The School of Communication at the University of Johannesburg (UJ) is embarking on an integrated campaign, in partnership with the International Organization for Migration (IOM), which seeks to raise awareness on human trafficking in South Africa.
Caroline Azionya, a lecturer at UJ, says that annually, millions of people are trafficked across international borders. “Human Trafficking is modern day slavery. According to the IOM, South Africa is a source, transit, and destination country for victims of trafficking subjected to different forms of exploitation like forced labour and commercial sex. This collaboration will see our students develop an integrated awareness raising campaign for South Africa or the SADC region,” says Mrs Azionya.
The campaign forms a part of the University’s annual Strategic Communication curriculum and student assessment. The students, working in groups, are expected to function like communication strategy departments by conducting in-depth research to determine an appropriate strategy reflecting the principles of Interactive and Direct Marketing. UJ’s Department of Strategic Communication lecturers Caroline Azionya and Anna Oksiutycz, together with industry mentors from the Direct Marketing Association of South Africa (DMASA), are providing guidance and workshops to support the student learning process. The top five student groups will present their final campaign strategies to IOM. The shortlisted projects are then entered into the Assegai Integrated Marketing Awards. Similar collaborations have yielded 10 Assegai Awards.
Mr Dixon Gaone, IOM Media and Communications Officer pointed out that according to the 2013 Trafficking in Persons Report (TiP 2013), South African citizens and foreign nationals are also subjected to human trafficking within the country. “Children are trafficked mainly within the country, from poor rural areas to urban centres, such as Johannesburg, Cape Town, Durban, and Bloemfontein.
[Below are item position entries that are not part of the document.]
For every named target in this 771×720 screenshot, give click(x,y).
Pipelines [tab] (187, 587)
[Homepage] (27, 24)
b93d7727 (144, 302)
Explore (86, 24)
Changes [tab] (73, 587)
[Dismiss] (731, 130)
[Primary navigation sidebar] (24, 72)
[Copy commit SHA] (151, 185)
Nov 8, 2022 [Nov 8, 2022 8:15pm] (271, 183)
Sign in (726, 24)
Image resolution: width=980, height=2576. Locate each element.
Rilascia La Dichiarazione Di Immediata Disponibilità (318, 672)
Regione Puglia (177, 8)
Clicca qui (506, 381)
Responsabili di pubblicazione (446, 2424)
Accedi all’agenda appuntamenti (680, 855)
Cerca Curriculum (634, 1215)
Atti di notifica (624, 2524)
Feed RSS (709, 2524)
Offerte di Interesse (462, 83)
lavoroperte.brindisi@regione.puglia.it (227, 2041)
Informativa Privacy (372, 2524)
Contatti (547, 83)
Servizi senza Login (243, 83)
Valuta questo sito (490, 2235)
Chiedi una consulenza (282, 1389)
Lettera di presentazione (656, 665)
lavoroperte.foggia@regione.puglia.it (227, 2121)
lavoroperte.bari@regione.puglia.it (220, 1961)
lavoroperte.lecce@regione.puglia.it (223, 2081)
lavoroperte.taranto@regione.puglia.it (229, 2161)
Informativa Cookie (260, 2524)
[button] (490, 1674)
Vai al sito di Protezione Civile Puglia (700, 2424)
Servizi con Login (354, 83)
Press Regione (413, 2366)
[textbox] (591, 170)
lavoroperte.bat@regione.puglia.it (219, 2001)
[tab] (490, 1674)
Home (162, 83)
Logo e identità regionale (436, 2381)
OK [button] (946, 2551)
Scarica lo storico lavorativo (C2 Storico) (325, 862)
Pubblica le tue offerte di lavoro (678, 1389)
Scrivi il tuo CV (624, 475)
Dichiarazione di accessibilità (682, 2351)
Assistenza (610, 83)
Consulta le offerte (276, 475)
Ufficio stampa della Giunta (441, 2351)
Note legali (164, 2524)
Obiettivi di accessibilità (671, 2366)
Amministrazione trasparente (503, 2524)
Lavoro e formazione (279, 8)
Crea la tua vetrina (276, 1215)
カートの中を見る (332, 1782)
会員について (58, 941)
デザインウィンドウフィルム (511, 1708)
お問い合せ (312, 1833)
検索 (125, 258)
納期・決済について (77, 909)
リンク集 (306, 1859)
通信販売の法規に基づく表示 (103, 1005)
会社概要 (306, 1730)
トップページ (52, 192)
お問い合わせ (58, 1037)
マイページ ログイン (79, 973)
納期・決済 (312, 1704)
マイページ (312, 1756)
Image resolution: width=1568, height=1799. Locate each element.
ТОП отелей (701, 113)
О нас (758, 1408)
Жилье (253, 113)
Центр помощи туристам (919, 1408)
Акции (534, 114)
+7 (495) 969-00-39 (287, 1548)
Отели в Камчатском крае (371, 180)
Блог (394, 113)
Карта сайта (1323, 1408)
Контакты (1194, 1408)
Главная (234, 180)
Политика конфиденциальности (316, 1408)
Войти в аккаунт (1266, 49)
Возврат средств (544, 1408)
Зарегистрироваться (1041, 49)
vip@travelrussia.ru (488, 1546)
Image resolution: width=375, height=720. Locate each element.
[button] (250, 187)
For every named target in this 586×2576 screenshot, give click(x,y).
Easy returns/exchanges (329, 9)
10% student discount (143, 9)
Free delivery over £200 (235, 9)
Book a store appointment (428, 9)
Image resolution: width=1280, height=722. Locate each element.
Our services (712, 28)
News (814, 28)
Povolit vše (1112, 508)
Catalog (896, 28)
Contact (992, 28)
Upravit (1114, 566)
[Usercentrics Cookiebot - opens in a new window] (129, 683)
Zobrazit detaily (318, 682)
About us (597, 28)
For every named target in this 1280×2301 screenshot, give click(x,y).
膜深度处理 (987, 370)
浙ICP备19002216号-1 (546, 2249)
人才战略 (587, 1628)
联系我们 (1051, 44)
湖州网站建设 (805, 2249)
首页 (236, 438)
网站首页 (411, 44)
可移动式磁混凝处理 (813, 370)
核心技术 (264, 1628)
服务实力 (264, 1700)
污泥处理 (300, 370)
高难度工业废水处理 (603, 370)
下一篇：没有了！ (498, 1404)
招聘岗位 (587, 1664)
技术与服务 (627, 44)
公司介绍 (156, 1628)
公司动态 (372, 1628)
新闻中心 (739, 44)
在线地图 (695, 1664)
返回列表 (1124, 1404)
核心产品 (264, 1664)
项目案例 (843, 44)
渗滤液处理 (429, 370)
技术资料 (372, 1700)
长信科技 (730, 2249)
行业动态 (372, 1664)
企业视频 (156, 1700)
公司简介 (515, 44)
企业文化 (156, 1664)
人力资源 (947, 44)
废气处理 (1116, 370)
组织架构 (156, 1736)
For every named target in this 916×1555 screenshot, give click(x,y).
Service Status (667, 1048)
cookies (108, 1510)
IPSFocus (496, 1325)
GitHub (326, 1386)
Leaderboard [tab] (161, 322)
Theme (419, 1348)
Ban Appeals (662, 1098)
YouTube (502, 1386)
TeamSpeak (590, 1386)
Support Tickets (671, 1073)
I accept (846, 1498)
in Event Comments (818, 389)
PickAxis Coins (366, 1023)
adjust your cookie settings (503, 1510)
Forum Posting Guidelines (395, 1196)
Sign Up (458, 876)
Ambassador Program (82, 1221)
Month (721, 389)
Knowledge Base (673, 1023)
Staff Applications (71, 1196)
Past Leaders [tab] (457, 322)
Young girls are mainly forced into commercial sex and domestic servitude whilst young boys are forced to work into street vending, food service, begging, criminal activities, and agriculture,” says Mr Gaone.
“Human Trafficking is a hidden criminal activity and it is under-reported despite availability of legislation in South Africa. This innovative partnership will help intensify our awareness raising efforts to save potential victims from exploitation and also make sure that perpetrators are brought to justice,” says Dr Erick Ventura, IOM South Africa Chief of Mission.
“UJ’s Department of Strategic Communication is very pleased to be partnering with IOM on such a worthwhile cause that we believe deserves greater public awareness. Part of our role as educators is to teach our students an awareness of the world in which we live, and the opportunity to partner with the IOM over the longer term offers our students an invaluable opportunity to develop and hone their professional competences, while also acquiring new skills and knowledge through real life experience. It also provides us and them with an opportunity to use our knowledge and skills to the benefit of the society, thus contributing not only to quality education but also to the quality of life in our society,” says Prof Sonja Verwey, Department of Strategic Communication HOD, UJ.